Institutional distance enhances costs for the foreign multinational in CBAs through information asymmetry (Li & Xie, 2013) and the lack of legitimacy (Li et al., 2020). These social costs of doing business abroad are also regarded as the liability of foreignness (LOF) examined by Eden & Miller (2004) and Zaheer (1995). From an organizational point of view, the success of the firm depends on the recognition by its environment or stakeholders (Xu & Shenkar, 2002) and, therefore, institutions affect organizations in their quest for legitimacy (Zaheer & Kostova, 1999; David, Tolbert, & Boghossian, 2019) by setting out the structure within which companies have to (inter)act. According to DiMaggio and Powell (1983) institutional differences even force companies to behave in conformance with the host-country structure through coercive isomorphism pressures, normative pressures and mimetic pressures.
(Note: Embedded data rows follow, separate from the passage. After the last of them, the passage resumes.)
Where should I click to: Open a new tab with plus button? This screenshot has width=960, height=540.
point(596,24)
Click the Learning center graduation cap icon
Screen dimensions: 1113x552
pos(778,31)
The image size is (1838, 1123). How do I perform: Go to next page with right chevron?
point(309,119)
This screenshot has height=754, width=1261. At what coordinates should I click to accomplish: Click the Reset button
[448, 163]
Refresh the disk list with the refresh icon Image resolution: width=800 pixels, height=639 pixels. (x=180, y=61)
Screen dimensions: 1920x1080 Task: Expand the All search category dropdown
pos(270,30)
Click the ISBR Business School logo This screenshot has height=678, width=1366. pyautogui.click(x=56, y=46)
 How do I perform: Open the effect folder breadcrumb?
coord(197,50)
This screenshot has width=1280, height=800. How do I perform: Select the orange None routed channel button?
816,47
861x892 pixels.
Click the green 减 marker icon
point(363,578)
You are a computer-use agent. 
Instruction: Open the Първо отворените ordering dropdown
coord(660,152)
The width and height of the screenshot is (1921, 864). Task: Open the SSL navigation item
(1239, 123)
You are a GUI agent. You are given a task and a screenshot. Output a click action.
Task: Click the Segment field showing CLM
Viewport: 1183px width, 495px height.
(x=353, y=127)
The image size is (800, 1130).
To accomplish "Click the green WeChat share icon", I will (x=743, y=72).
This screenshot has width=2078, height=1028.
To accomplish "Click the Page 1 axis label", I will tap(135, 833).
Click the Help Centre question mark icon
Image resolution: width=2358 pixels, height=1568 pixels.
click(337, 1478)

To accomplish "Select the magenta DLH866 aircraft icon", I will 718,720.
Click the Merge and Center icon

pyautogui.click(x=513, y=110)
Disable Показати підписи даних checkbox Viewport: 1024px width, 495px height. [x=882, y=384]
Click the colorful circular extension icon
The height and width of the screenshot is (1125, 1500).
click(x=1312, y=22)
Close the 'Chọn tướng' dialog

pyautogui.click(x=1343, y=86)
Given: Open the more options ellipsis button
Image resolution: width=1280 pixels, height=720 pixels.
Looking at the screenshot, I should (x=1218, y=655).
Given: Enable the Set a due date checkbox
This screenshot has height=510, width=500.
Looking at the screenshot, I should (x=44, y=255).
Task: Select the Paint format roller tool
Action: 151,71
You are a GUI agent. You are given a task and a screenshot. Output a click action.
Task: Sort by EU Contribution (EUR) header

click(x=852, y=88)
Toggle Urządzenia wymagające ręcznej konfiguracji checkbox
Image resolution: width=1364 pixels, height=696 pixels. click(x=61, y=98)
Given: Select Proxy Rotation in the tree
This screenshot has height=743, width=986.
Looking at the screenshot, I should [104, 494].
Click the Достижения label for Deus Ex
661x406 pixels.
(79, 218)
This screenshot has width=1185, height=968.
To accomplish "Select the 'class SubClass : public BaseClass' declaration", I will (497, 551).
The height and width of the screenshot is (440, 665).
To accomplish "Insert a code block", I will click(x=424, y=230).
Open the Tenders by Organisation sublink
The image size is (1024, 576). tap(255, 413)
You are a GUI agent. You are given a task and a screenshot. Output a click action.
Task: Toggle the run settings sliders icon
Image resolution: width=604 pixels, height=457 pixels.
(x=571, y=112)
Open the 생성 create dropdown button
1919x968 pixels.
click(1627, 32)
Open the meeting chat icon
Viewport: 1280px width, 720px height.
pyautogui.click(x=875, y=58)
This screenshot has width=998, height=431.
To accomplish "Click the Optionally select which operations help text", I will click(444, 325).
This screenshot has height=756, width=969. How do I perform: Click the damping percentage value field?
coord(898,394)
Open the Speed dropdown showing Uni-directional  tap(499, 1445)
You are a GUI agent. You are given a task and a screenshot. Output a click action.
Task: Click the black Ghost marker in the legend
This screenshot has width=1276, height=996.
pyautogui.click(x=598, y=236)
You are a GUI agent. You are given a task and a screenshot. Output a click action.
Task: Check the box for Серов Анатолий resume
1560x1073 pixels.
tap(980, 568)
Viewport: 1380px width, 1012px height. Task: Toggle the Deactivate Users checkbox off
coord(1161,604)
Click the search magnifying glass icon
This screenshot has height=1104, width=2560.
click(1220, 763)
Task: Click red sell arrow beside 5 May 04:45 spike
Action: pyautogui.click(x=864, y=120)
The lack of legitimacy enhances transaction costs of doing business abroad, because legitimacy is regarded as a key instrument to access external resources (Zimmernan & Zeitz, 2002). Gaining legitimacy is an extensive process and a lack thereof has significant negative effects on the survival and growth of new entrants according to the work of Kostova and Zaheer (1999). Moreover, institutional distance not only exacerbates the problem of understanding and correctly interpreting host country’s institutional environment but also hinders the communication with and understanding of other important local stakeholders (Xu & Shenkar, 2002; Ionascu et al., 2004). Thus, if institutional distance becomes larger, the way of doing business and methods of communication will become more and more different than the company is used to. Hence, the host environment becomes more complex, making the process of gaining legitimacy for the foreign multinational even harder (Xu et al., 2004).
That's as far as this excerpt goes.